Welcome to the **SymXplorer** project! This is an opensource symbolic toolbox for analyzing analog circuits based on [SymPy](https://www.sympy.org/en/index.html) in python. Everything from transistor level circuits to active analog filters with multiple feedback. We're actively developing new features. A python-based toolbox means endless opportunities for future integeration with scientifict, machine learning, and optimization toolboxes such as [PyTorch](https://pytorch.org/), [Ax](https://ax.dev/), and [Nevergrad](https://facebookresearch.github.io/nevergrad/).



## Features

- Customize nodal equation and impedance combination for new circuits under test (derive the symbolic nodal equations using [lcapy](https://lcapy.readthedocs.io/en/latest/))

- Analyze the possible filters, oscillators, and more!

- Model non-idealities of circuit components (e.g., FET transistors through their T matrix)

- Explore possiblem higher-order (2+) transfer functions for filter design.

- Size (through [Ax](https://ax.dev/) for Bayesian Optimization tool and [Nevergrad](https://github.com/facebookresearch/nevergrad) for Evolutionary algorithms) and visualize a filter's response quickly for design.

- Generate automatic LaTeX report of your runs

- Currently have pre-defined demo-circuits for Common-gate (CG) and Common-source (CS) differential input/output ([here](src/symcircuit/demo/differential.py)), multipl-feedback filter designs in current and voltage mode ([here](src/symcircuit/demo/multiple_feedback.py)), sallen-key topology ([here](src/symcircuit/demo/sallen_key.py)), and dual-amplifier ([here](src/symcircuit/demo/dual_amplifier.py)).



## Installation

After cloning the repository, open a terminal in the project directory and run the following command:



```bash

pip install -e .

```



# How to get started

First Git clone the repo, and follow the instructions below you'll find information and links to the key notebooks.



- The main codeblocks are under [src](src/symxplorer/) 

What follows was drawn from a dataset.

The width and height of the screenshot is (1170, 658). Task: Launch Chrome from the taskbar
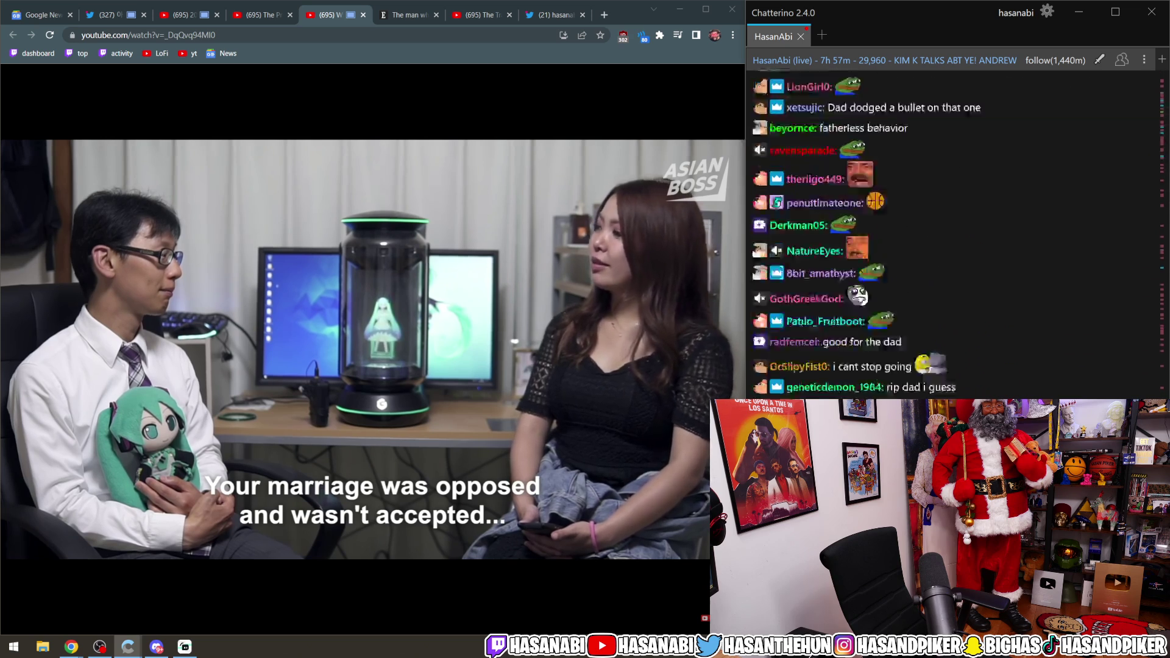[x=72, y=646]
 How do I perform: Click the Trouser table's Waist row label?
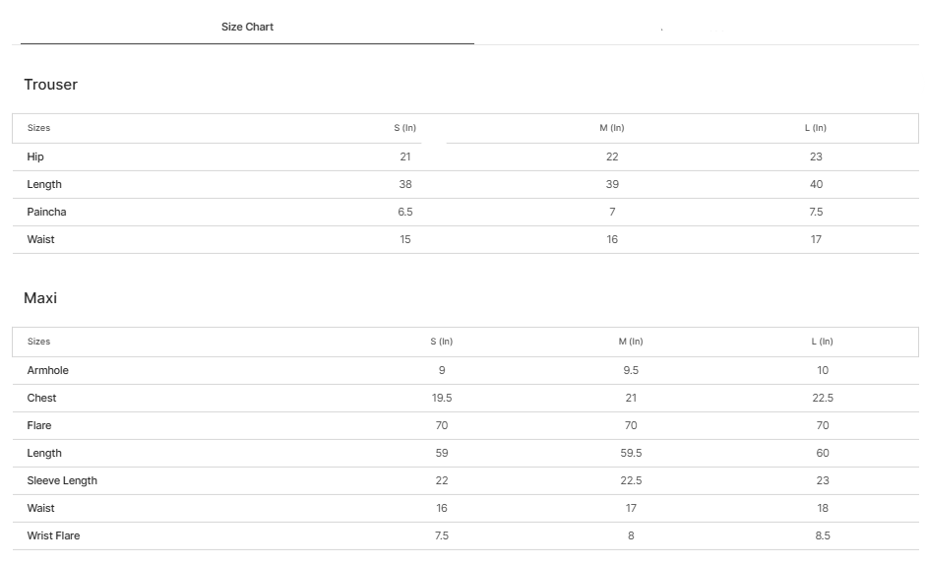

- Quickly get started by running "run-symbolix" in a CLI to run the symbolic experiment defined in [common_gate_setup](src/symcircuit/demo/differential.py) and [main](src/symcircuit/symbolic_solver/main.py)

- Check out summary report of previous the latest runs in [Examples](examples)

- Find Previous papers under [Papers](docs/Papers)

- Refer to the jupyternotebooks on how to use the SymXplorer API for [topology exploration](examples/sym-exploration) and [automated sizing](examples/sizing-filter-CMFM).

- A demonstration video will be available soon



## License

This project is licensed under the GNU General Public License v3 (GPLv3) - see the [LICENSE](LICENSE) file for details.